Cette annonce est très importante car elle montre qu’il est possible pour un État de se retirer de traités comportant une clause d’ISDS.

L’Italie n’a pas encore annoncé publiquement son intention de retrait, mais elle en a officiellement notifié le dépositaire du traité au Portugal. Son objectif premier est d’économiser les 370 000 euros annuels qu’elle verse au secrétariat de la Charte. D’après les rédacteurs de la revue, le pays prend également peur face aux centaines de millions d’euros qui pourraient lui être réclamés par les investisseurs, dans le cadre de litiges liés aux énergies renouvelables et à l’austérité similaires à ceux auxquels fait face l’Espagne.

D’après Graham Coop, ancien conseillé général du secrétariat de la Charte de l’énergie (et maintenant avocat d’affaire pour une firme londonienne), cité par la Global Artbitration Review, l’Italie étudie également la possibilité de se retirer d’autres traités bilatéraux d’investissement.

Paradoxalement, le pays reste très favorable à l’inclusion de l’ISDS dans le TAFTA et le CETA.

Coucher de soleil contre climat

D’après l’article 47 de la Charte de l’énergie, un signataire du traité tel que l’Italie (ou la France) doit donner un préavis d’un an avant son retrait.
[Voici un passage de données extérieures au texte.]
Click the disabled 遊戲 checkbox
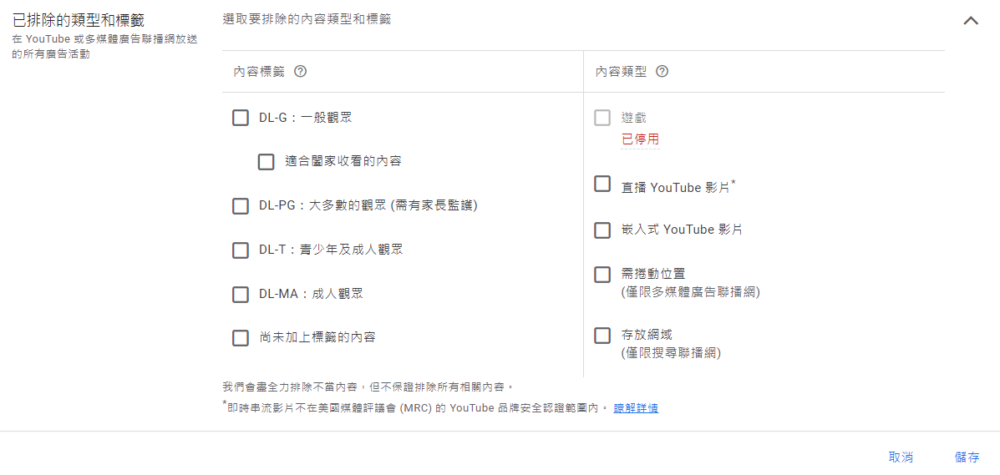 [602, 118]
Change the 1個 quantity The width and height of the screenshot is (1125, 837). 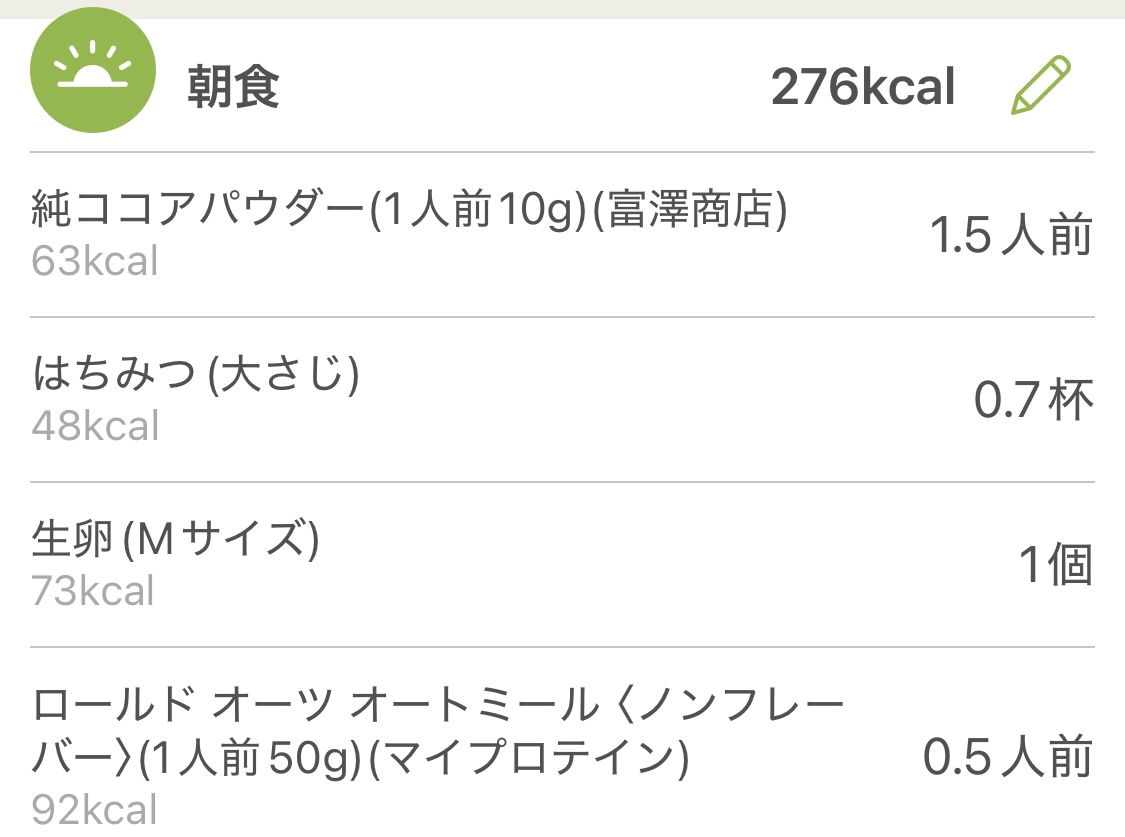click(1055, 566)
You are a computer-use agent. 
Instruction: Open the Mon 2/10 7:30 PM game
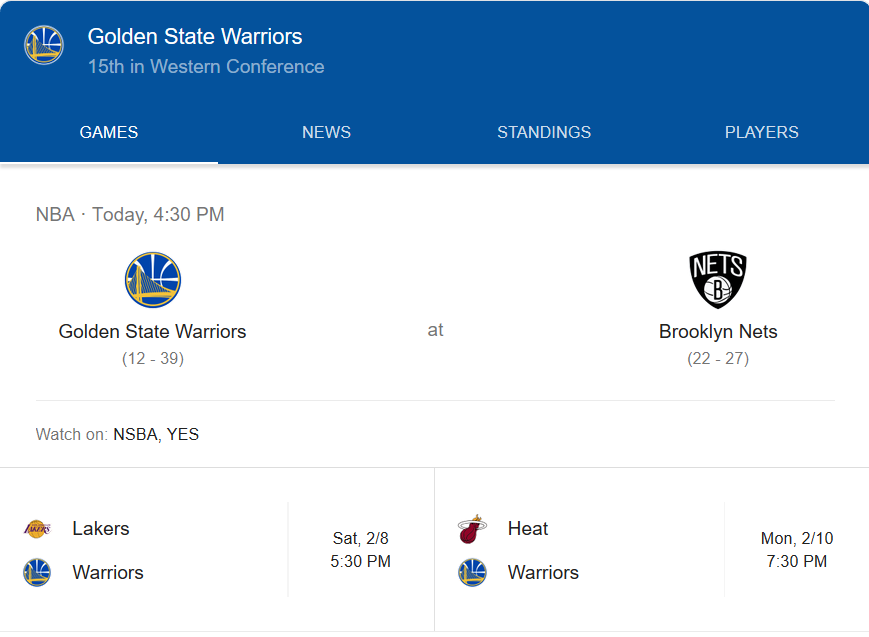[x=796, y=550]
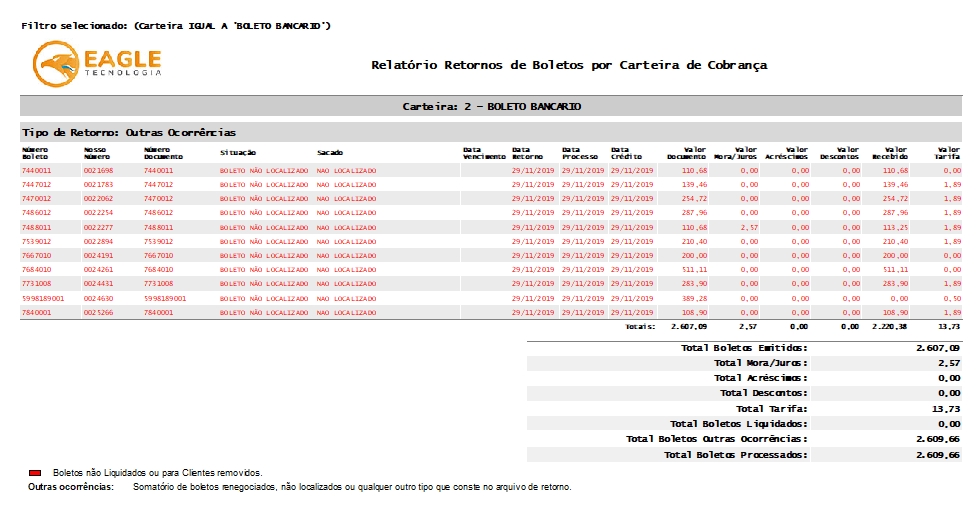Viewport: 979px width, 512px height.
Task: Click the Eagle Tecnologia logo
Action: (97, 63)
Même après le retrait, les investisseurs pourront continuer à attaquer l’État pendant 20 ans (clause « sunset », ou « coucher de soleil »).

La Charte de l’énergie et tous les autres traités bilatéraux d’investissement contenant un mécanisme d’ISDS sont des obstacles majeurs à la mise en place d’une une transition énergétique suffisamment rapide et volontariste pour maintenir le réchauffement climatique en dessous de 2 degrés, et éviter des réactions en chaîne provoquant des bouleversements incontrôlables et irréversibles du climat. La France et les autres pays européens doivent donc suivre l’exemple de l’Italie et en sortir au plus vite.

Photo : Vattenfall Kraftwerk « Schwarze Pumpe » bei Nacht par Matthias Friel (CC BY-NC-SA 2.0) www.matthiasfriel.de

Notes

[1Vattenfall I : après la forte contestation d’une centrale à charbon sur l’Elbe dans le Land d’Hambourg, et la mise en place de normes environnementales strictes contre les rejets de la centrale dans le fleuve, Vattenfall a attaqué l’Allemagne devant un tribunal d’arbitrage, en vertu de la Charte de l’énergie. Devant l’importance des sommes demandées (1,4 milliards), le cas a été réglé par un accord entre Hambourg et la multinationale : la réglementation environnementale visant limiter les rejets polluants de l’Elbe a été assouplie. Vattenfall II : contre la sortie du nucléaire de l’Allemagne, Vattenfall réclame 3,7 milliards d’euros pour une décision prise démocratiquement, après une mobilisation citoyenne extrêmement importante et la catastrophe de Fukushima.